Lebih lanjut, mantan Sepri Kapolda Sultra ini menyebut, bahwa laporan dugaan penyerobotan dan pengrusakan lahan tersebut, masih dalam tahap penyelidikan. Kini pihaknya tinggal menunggu hasil penataan batas lahan dari BPN, untuk kemudian dilakukan gelar perkara.
“Selanjutnya kami menunggu hasil identifikasi lapang dari BPN, kita akan melakukan penyelidikan kembali dan nanti terakhir kita lakukan gelar perkara,” katanya.
Di tempat yang sama Darmin, kuasa hukum masyarakat sekaligus terlapor dalam kasus ini, menyoroti penerbitan sertifikat yang dikeluarkan BPN untuk pelapor pada tahun 2019. Pasalnya dalam proses pengurusan sertifikat, BPN sempat dihadang oleh para terlapor saat BPN turun melakukan pengembalian batas.
“Dengan alasan masih ada hak-hak orang lain di sini. Semestinya ketika terjadi persoalan di lapangan, BPN harus menangguhkan dulu prosesnya, jangan dulu ada proses penyertifikatan, karena masalah tanah ini belum selesai,” ucap Darmin.
Kendati demikian, Darmin mengakui, bahwa secara de facto pelapor kuasai lahan yang sementara disengketakan. Hanya saja, secara administrasi pengusulan hak milik pelapor dinilai cacat hukum, karena tidak ada surat dari Pemerintah Desa Popalia ataupun Kelurahan Anaiwoi dalam proses penerbitan sertifikat ke BPN. Untuk itu, ia bersama masyarakat yang diduga melakukan penyerobotan dan pengrusakan mempertanyakan proses pemberian legalitas terhadap lahan yang kini dikuasai pelapor.

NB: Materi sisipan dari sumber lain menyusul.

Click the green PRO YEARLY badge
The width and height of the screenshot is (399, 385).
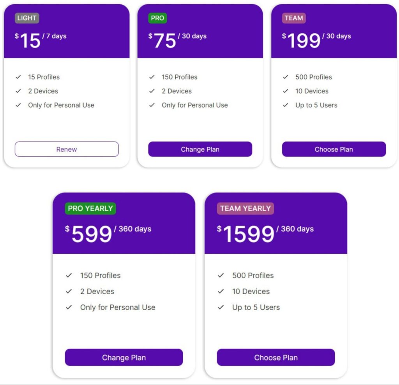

“Makanya kami bertanya, kenapa bisa terbit sertifikat, apa yang menjadi dasar penerbitan sertifikat, tentunya harus ada alas hak yang awal,” jelasnya.
Olehnya itu untuk sementara pihaknya masih menunggu hasil penataan tanah dari BPN. Apabila sudah ketahui batas-batas lahan sesuai sertifikat yang dikeluarkan BPN, maka dirinya akan mengajukan gugatan pembatalan sertifikat.
Keluarga pelapor, Imran La Aci menerangkan, pernyataan Darmin mengenai penerbitan sertifikat karena tidak diawali dengan alas hak awal dianggap keliru. Pertama, ia menegaskan, bahwa mereka sudah memiliki legalitas yang dikeluarkan lemerintah Keluruhan Anaiwoi, sebagai syarat untuk penerbitan sertifikat.
“Tidak mungkin BPN menerbitkan SHM, jika tidak ada legalitas awal. Jadi kami anggap ini alibi atau pembenaran mereka untuk menyerobot dan merusak lahan kami,” ungkap Imran.
Kemudian kata dia, masyarakat yang datang menyerobot lahan milik keluarganya, bukan domisili Kelurahan Anaiwoi, melainkan domisili di Desa Popalia, sehingga timbul argumen dari penyerobot ini, penerbitan sertifikat di BPN cacat administrasi, lantaran Kades Popalia tidak pernah mengeluarkan SKT.
“Bagaimana Kades Popalia mau keluarkan SKT, sementara posisi lahan kami berada di wilayah Kelurahan Anoiwoi, ini kan lucu. Ditambah alasan lain mereka, katanya ini adalah tanah adat atau ulayat. Padahal Wakil Bupati Kolaka sebelumnya sudah mengatakan di Kecamatan Tanggetada tidak ada tanah ulayat,” urainya.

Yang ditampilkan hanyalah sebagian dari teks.